--- Exercise requirements ---
Copy out, from the data below, each line in which the word "resolution" occurs.

--- Input data ---
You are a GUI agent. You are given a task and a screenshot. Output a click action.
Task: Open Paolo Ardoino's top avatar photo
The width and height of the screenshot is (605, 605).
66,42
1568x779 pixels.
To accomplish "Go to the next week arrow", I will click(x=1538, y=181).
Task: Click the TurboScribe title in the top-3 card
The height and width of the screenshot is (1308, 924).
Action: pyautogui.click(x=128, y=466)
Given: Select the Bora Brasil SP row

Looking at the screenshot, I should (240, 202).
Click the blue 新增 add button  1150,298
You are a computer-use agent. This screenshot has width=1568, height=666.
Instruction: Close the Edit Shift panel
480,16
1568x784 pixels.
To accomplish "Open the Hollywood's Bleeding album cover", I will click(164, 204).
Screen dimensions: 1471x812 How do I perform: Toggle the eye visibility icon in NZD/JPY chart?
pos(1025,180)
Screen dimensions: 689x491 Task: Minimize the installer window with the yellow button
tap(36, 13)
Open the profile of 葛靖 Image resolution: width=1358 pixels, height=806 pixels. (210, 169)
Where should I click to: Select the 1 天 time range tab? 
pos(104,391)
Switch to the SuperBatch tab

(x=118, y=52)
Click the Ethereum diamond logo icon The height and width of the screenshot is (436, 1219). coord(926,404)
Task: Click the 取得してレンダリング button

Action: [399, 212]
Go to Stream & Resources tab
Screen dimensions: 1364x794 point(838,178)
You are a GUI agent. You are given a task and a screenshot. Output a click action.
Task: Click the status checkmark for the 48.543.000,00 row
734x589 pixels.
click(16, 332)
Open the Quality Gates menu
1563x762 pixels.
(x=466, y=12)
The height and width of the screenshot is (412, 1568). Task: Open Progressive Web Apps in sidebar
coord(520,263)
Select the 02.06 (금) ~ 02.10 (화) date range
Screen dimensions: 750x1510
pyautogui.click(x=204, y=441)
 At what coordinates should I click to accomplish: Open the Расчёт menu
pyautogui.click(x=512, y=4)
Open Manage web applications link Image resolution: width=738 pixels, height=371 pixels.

--- Answer section ---
Open the profile of 葛靖 Image resolution: width=1358 pixels, height=806 pixels. (210, 169)
Open Manage web applications link Image resolution: width=738 pixels, height=371 pixels.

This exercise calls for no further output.